Chapter: This is not a Religion! 'The Trechery of the Images' of Aum, Yasukuni and Al-Qaeda in Japanese Textbooks

DOI: 10.1558/equinox.30513

Blurb:

This article begins with the author’s own experience as a high school textbook writer. Three years ago I argued with the Japanese Ministry of Education over how to teach about the relationship between religion and violence. The Ministry’s view was that if a group commits violence, they should not be regarded as religious. The Ministry insisted that religion is, by definition, free of any violence. Since all school textbooks in Japan must be authorized by the Ministry, I had to accept the Ministry’s opinion because, otherwise, my textbook would not have been published. This would have caused my publisher to incur a great financial loss.
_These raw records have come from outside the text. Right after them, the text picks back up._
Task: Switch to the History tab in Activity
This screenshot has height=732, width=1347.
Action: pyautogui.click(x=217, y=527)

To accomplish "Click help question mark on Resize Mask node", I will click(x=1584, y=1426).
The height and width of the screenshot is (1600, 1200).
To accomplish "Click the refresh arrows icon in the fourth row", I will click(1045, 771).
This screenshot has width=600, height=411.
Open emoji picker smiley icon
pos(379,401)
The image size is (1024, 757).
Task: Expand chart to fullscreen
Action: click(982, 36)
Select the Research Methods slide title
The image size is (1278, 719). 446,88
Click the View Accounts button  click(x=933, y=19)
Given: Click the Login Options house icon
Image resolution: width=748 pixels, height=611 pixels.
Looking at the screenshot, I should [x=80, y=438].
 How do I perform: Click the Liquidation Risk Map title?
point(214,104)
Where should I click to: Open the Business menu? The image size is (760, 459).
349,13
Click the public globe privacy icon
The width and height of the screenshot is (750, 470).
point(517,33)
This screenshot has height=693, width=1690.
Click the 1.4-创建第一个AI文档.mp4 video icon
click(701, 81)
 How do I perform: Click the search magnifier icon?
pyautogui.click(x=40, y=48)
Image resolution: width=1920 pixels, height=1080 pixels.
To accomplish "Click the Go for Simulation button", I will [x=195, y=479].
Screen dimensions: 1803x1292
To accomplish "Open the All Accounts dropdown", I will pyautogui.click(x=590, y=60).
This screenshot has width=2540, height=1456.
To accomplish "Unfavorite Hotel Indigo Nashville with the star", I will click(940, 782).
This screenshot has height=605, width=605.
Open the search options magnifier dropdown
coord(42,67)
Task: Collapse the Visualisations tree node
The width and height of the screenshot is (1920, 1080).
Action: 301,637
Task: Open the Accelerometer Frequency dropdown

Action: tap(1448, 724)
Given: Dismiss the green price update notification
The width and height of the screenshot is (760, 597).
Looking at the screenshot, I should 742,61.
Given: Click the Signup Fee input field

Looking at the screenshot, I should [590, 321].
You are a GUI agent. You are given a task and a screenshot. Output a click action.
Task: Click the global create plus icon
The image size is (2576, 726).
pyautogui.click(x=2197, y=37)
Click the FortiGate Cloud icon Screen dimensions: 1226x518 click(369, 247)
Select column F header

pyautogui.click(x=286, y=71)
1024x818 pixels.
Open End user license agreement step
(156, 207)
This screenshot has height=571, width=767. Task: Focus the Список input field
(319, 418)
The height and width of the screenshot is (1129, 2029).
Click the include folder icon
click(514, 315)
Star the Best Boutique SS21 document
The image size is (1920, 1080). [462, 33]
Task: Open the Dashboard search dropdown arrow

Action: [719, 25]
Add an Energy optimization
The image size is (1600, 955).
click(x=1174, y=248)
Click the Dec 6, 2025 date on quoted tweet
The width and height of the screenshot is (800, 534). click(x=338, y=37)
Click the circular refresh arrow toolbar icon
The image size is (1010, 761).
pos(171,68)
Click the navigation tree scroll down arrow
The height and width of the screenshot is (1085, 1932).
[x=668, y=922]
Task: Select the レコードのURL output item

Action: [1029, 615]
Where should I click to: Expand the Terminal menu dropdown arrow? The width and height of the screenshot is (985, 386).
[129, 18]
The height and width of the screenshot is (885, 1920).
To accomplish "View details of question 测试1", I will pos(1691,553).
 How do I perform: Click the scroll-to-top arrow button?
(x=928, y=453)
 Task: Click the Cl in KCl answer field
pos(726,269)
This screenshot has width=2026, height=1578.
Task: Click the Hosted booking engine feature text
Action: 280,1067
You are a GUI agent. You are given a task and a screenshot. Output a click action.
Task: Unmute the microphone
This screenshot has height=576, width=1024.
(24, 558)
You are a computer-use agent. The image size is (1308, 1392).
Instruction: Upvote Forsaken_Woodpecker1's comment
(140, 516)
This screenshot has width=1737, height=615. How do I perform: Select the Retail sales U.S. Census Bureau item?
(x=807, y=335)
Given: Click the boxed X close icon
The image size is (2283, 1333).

However, the Ministry’s attitude will increase rather than decrease the prejudice among Japanese young people against religions, Islam in particular, because the Ministry’s view flatly contradicts with the information these young people receive from the Internet, which many of them trust more than their teachers.
I will expand my arguments by:
1. Comparing how Aum Shinrikyo (the Buddhist New Religious Group responsible for the 1995 Tokyo sarin gas attack) and Al-Qaeda (for the September 11 attacks) are treated in social studies/civic studies textbooks.
2. Examining the descriptions of State Shinto and Yasukuni Shrine in those textbooks and explaining what their implications would be in light of the ongoing contention between China/South-Korea and Japan.
3. Critically assessing college textbooks on the same issue, which are produced freely without any official, national authorization and are supposed to offer academically tenable, uncompromised views of Japanese scholars of religion.
I will finally present possible alternative descriptions/explanations on religion and conflict/violence that can be taught to Japanese pupils. While there are works in English on the topics of Aum Shinrikyo, State Shinto, Yasukuni Shrine et cetera, there is no publication which addresses these topics together in a systematic way from the perspective of religion and conflicts/violence, especially in a school teaching setting.